▶ _Consigne_:
Recopiez le passage de l'extrait sur la naissance de Louis XIV en partant de "Une naissance est" et en terminant par "la santé chancelante...", en substituant "pays" à "royaume".
----- Extrait à lire -----
Une naissance est toujours un événement. Lorsqu'il s'agit de celle d'un héritier au trône elle devient nécessairement un sujet de réjouissances dans tout le royaume. Les circonstances qui ont entouré la naissance du futur Louis XIV la rendaient tout particulièrement attendue. Louis XIII, marié depuis 1615 à Anne d'Autriche, n'avait eu aucune descendance en plus de vingt années de mariage. Qui plus est, le roi et la reine avaient passé leurs 35 ans, ce qui constituait un âge relativement avancé par rapport à l'espérance de vie moyenne de l'époque. En 1637, le Roi avait placé son royaume sous la protection de la Vierge, pour appeler plus sûrement la naissance d'un héritier. De son côté, Monsieur, frère du Roi, se voyait déjà remplacer sur le trône son frère à la santé chancelante...
Le 30 janvier 1638, le miracle se produit : Anne d'Autriche donne naissance au jeune Louis-Dieudonné. Des Te Deum sont aussitôt chantés à Paris, où l'on fait tonner le canon en signe de joie. Louis XIII demande également à ses ambassadeurs d'organiser des réjouissances dans les pays hôtes, non sans arrière-pensée politique : cet événement au sein de la famille régnante doit être une occasion de montrer la grandeur et la puissance du royaume de France à l'étranger. Dans ce contexte, Hamelot de la Houssaye, ambassadeur de France à Venise, missionne les plus grands compositeurs de la Sérénissime : Giovanni Rovetta, vice-maître de chapelle à Saint-Marc depuis 1627, est sollicité afin de composer une messe à la gloire du Dauphin. Le grand Claudio Monterverdi y apportera sa contribution, de même que Giovanni Antonio Rigatti, prêtre, chanteur et compositeur associé à San Marc. En novembre 1638, cette messe sera le point culminant de somptueuses réjouissances étalées sur quatre jours. Une soixantaine de gondoles, avec à leur bord le Doge, son épouse, l'ambassadeur et les notables vénitiens quittent en grand apparat le Palais des Doges pour gagner l'église San Giorgio Maggiore. L'office religieux prendra place dans le superbe écrin conçu par Palladio. La journée se poursuivra par un grand banquet, suivi de ballets et de combats de taureaux sur la place Saint-Marc, et elle s'achèvera sur de grandioses feux d'artifice.
----- Données fournies -----
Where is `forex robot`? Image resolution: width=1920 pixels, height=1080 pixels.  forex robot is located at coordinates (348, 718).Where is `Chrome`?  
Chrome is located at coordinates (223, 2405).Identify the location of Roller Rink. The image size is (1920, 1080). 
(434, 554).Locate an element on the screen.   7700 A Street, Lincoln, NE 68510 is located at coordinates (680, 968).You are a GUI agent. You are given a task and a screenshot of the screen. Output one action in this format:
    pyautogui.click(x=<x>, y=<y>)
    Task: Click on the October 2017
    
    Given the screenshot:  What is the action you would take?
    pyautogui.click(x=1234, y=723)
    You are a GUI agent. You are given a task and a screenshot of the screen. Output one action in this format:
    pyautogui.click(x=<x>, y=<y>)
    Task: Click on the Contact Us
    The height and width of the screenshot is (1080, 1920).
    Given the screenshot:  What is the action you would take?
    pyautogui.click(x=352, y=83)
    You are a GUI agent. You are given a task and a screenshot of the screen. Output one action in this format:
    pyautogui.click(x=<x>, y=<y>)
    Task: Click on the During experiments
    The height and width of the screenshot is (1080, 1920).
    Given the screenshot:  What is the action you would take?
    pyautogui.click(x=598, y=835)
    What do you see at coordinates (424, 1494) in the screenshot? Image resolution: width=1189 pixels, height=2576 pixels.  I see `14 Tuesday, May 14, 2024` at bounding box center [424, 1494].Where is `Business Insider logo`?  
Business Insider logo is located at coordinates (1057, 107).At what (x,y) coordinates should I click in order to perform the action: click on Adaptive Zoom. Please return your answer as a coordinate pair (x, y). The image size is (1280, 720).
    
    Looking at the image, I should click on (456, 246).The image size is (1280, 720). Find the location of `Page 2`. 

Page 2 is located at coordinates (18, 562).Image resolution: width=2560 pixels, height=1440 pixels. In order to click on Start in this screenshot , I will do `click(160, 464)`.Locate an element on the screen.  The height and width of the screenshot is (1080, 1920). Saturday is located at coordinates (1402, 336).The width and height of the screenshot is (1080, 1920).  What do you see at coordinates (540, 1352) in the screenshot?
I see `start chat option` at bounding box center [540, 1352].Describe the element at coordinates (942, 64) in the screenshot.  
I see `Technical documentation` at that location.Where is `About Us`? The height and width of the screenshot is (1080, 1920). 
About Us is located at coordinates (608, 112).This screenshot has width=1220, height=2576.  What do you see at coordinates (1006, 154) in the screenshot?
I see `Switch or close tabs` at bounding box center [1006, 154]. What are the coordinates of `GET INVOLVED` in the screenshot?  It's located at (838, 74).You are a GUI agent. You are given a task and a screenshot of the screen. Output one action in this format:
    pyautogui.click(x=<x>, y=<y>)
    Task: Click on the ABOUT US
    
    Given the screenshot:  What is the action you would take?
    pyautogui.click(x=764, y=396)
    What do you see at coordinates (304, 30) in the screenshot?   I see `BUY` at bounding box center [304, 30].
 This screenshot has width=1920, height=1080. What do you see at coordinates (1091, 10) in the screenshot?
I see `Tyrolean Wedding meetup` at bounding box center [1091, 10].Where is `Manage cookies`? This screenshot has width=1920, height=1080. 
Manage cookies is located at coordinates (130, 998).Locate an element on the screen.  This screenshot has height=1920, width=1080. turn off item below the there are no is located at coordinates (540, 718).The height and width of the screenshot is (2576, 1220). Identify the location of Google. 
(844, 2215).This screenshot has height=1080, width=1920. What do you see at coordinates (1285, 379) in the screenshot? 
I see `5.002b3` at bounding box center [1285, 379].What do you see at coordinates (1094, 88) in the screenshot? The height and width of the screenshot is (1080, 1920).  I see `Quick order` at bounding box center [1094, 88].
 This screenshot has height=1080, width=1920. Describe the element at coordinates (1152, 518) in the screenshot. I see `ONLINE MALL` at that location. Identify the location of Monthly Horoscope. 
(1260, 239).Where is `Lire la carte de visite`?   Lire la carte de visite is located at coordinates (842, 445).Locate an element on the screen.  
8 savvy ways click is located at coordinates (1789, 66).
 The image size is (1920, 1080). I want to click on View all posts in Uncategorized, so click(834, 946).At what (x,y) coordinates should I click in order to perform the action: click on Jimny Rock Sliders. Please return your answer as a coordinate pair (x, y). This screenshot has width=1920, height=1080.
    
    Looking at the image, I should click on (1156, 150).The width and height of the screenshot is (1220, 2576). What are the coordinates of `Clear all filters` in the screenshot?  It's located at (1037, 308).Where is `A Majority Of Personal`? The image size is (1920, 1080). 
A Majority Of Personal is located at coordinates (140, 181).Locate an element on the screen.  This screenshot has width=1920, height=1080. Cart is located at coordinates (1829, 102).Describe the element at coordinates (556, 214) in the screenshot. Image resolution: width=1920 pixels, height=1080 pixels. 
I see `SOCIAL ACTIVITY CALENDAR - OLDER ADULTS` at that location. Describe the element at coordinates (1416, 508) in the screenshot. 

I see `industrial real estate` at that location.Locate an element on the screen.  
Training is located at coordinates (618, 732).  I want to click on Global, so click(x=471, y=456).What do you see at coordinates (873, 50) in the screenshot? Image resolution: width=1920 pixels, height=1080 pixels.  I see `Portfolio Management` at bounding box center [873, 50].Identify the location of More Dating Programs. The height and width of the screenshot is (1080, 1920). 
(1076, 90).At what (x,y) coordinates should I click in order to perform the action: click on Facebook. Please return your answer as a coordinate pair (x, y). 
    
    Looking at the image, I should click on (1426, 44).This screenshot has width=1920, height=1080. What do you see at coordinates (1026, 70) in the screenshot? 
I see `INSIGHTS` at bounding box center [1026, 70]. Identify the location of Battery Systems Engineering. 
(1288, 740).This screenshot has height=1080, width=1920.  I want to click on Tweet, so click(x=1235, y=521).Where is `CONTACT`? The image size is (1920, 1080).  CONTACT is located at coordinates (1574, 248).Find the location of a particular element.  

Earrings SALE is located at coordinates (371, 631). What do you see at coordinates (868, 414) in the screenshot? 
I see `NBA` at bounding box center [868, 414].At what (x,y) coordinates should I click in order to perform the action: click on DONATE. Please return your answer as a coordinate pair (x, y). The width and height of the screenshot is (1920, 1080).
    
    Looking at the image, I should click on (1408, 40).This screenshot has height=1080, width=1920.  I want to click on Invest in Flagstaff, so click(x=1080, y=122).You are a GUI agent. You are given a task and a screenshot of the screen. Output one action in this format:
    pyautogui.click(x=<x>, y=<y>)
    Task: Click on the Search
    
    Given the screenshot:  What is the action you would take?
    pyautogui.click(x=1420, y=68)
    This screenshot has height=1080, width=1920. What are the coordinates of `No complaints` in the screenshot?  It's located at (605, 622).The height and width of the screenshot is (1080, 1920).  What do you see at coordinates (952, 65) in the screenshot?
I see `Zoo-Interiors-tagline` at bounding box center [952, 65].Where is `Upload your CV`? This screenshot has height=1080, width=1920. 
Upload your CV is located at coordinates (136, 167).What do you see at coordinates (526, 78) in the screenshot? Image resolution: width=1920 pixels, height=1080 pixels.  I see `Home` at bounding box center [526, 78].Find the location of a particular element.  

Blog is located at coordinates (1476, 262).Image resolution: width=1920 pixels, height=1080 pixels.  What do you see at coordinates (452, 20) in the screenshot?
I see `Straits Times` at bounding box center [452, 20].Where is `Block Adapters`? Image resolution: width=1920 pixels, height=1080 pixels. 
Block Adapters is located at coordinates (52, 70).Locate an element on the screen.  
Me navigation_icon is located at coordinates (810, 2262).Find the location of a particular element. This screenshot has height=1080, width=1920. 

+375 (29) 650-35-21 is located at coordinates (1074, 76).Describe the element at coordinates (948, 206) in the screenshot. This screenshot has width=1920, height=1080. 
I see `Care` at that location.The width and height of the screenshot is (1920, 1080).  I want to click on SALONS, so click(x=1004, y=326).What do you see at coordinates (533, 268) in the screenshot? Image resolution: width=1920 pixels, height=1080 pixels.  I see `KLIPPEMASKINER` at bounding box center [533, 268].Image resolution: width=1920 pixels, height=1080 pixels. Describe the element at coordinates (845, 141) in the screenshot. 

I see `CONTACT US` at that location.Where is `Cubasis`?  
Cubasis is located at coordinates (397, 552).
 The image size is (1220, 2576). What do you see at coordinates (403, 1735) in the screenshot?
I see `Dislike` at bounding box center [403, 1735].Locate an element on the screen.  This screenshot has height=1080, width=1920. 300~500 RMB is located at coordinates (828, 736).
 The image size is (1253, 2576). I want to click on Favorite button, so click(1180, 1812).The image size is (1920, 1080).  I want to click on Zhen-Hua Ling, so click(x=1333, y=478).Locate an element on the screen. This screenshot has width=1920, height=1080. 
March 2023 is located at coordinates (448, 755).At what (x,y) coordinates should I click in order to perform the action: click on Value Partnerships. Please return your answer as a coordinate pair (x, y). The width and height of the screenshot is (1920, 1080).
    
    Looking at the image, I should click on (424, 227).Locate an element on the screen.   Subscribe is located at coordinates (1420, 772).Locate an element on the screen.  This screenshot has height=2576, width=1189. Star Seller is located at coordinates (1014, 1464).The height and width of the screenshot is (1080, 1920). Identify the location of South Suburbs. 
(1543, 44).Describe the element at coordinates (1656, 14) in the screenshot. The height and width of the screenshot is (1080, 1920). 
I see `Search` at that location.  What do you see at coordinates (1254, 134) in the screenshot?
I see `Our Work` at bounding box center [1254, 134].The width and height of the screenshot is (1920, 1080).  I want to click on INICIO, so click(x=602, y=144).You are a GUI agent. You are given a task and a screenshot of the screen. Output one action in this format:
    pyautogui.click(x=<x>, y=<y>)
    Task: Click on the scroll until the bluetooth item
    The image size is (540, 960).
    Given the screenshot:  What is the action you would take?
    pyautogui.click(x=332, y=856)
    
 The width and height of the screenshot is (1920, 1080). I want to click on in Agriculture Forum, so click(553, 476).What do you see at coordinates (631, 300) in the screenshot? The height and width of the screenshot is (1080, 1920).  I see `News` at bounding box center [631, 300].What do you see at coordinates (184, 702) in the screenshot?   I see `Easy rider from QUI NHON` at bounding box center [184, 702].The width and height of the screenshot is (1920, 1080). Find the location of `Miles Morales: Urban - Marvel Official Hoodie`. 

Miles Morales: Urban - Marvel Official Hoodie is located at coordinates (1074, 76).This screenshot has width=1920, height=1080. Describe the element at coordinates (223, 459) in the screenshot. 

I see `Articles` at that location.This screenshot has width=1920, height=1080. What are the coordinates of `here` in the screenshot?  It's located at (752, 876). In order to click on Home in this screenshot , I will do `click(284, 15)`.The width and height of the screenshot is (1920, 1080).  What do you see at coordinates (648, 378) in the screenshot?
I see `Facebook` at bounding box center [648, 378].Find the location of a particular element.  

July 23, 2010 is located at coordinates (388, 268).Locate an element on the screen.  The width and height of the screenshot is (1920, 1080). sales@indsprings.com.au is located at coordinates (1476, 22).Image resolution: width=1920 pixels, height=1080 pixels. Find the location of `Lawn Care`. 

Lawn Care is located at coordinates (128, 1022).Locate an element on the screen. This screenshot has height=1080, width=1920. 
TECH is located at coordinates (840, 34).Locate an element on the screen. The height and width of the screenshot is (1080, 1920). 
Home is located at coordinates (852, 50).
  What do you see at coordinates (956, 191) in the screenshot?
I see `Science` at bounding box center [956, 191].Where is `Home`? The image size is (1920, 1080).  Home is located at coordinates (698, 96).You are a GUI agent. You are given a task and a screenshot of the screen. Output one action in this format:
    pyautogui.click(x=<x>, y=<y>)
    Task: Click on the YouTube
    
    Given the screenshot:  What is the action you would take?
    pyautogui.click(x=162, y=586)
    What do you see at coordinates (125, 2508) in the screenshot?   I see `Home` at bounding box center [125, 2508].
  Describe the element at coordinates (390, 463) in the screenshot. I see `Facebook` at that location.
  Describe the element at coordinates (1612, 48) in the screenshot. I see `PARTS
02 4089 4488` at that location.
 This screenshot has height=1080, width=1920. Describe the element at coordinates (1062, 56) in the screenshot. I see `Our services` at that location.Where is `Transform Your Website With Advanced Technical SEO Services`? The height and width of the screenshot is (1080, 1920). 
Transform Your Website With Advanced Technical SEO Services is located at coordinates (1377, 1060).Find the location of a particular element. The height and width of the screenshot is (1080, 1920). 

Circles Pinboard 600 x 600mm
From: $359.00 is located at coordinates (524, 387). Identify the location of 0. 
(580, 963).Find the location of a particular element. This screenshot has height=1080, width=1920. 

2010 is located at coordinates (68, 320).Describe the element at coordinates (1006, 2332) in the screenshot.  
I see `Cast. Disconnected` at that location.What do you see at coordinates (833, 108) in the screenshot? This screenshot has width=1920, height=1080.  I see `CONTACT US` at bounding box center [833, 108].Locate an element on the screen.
-----
▶ _Réponse_:
Une naissance est toujours un événement. Lorsqu'il s'agit de celle d'un héritier au trône elle devient nécessairement un sujet de réjouissances dans tout le pays. Les circonstances qui ont entouré la naissance du futur Louis XIV la rendaient tout particulièrement attendue. Louis XIII, marié depuis 1615 à Anne d'Autriche, n'avait eu aucune descendance en plus de vingt années de mariage. Qui plus est, le roi et la reine avaient passé leurs 35 ans, ce qui constituait un âge relativement avancé par rapport à l'espérance de vie moyenne de l'époque. En 1637, le Roi avait placé son pays sous la protection de la Vierge, pour appeler plus sûrement la naissance d'un héritier. De son côté, Monsieur, frère du Roi, se voyait déjà remplacer sur le trône son frère à la santé chancelante...